Changement de culture dans l'armée : « une opération à cœur ouvert », dit Jennie Carignan
La lieutenante-générale Jennie Carignan a le mandat de changer la culture de l'armée canadienne.
Photo : 2e division du Canada / Cavalier Marc-André Leclerc
L’enquête sur des allégations d’inconduites à l’endroit du major-général Dany Fortin, qui dirigeait encore récemment l'opération vaccin, a ramené à l'avant-plan la crise qui secoue les Forces armées canadiennes. Depuis janvier, trois autres hauts gradés ont été éclaboussés par des allégations d’inconduites. La lieutenante-générale Jennie Carignan s’est vu confier le mandat d’imposer rapidement un profond changement de culture.
Jennie Carignan ne cache pas son émotion lorsqu’il est question des inconduites sexuelles dans l’armée.
Personnellement, comme leader, comme mère de famille, comme sœur et comme fille, j'ai le cœur brisé
, a-t-elle lancé d’emblée en entrevue aux Coulisses du pouvoir.
La lieutenante-générale sert dans les Forces armées canadiennes depuis plus de trois décennies. Durant sa carrière, elle a été témoin de bien des événements dont elle n’est pas fière.
J'en ai vu de toutes les couleurs dans mes 35 ans de service et moi non plus, je ne suis pas parfaite. J'ai fait des erreurs [...] On sait très bien quels comportements sont récompensés et lesquels ne le sont pas. Et il faut naviguer comme il faut
, raconte-t-elle.

————

### CONSIGNE
À partir du texte sur Jennie Carignan, répondez brièvement à chacune des questions suivantes.
(a) Quel haut gradé dirigeait encore récemment l'opération vaccin ?
(b) Depuis janvier, combien d'autres hauts gradés ont été éclaboussés par des allégations d'inconduites ?
(c) Combien d'années de service Jennie Carignan évoque-t-elle en entrevue ?
Les items placés après le texte forment un matériau distinct de celui-ci.

### DONNÉES EXTRAITES
————

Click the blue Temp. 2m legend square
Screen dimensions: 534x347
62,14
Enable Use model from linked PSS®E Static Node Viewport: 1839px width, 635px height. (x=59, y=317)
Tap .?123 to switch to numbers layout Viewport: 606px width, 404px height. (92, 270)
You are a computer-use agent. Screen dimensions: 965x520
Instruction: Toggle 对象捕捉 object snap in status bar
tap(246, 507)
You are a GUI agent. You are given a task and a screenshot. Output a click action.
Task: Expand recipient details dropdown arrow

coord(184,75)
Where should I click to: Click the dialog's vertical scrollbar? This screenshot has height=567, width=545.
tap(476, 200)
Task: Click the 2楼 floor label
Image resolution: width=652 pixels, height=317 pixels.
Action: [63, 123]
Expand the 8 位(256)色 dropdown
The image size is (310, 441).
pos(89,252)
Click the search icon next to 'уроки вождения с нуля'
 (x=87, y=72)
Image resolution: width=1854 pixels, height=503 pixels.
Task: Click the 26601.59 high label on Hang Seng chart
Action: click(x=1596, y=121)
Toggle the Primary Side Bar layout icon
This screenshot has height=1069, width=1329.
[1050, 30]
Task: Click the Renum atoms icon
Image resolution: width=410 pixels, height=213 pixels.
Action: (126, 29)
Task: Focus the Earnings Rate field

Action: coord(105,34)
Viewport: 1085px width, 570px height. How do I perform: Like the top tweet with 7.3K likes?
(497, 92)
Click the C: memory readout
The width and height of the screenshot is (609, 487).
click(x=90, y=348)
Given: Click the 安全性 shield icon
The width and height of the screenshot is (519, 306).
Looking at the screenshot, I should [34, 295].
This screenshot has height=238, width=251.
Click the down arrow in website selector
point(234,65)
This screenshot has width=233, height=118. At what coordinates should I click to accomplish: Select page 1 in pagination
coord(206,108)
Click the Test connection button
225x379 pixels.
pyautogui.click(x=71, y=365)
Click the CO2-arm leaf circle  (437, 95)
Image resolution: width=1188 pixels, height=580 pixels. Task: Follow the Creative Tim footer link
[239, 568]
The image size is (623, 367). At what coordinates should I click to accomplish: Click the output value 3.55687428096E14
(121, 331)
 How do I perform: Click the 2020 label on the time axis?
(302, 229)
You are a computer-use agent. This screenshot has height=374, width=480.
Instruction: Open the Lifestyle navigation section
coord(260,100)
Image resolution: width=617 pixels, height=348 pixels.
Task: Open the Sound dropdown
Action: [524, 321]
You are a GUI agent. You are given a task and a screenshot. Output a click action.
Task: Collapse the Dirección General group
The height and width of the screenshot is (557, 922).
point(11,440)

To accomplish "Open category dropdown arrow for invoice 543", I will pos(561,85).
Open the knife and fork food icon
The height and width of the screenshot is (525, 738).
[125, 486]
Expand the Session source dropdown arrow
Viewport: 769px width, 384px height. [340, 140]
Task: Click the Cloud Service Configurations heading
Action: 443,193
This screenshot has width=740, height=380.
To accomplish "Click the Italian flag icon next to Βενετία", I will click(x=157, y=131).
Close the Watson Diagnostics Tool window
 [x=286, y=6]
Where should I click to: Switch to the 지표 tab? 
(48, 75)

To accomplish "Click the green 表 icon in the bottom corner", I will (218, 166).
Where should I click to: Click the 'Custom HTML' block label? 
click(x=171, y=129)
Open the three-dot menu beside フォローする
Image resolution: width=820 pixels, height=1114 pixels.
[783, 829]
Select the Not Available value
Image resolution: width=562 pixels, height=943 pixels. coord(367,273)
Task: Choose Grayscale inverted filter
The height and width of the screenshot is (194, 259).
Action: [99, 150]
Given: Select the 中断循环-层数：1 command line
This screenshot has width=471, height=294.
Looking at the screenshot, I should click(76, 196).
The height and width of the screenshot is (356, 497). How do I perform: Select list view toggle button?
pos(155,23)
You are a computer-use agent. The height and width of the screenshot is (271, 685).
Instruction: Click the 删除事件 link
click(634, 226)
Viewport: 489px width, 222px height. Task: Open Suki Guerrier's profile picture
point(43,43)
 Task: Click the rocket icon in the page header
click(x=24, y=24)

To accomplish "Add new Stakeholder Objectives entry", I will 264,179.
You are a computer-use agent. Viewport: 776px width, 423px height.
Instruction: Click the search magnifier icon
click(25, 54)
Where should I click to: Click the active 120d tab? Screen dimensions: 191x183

————

### RÉPONSE
(a) Le major-général Dany Fortin.
(b) Trois.
(c) 35 ans.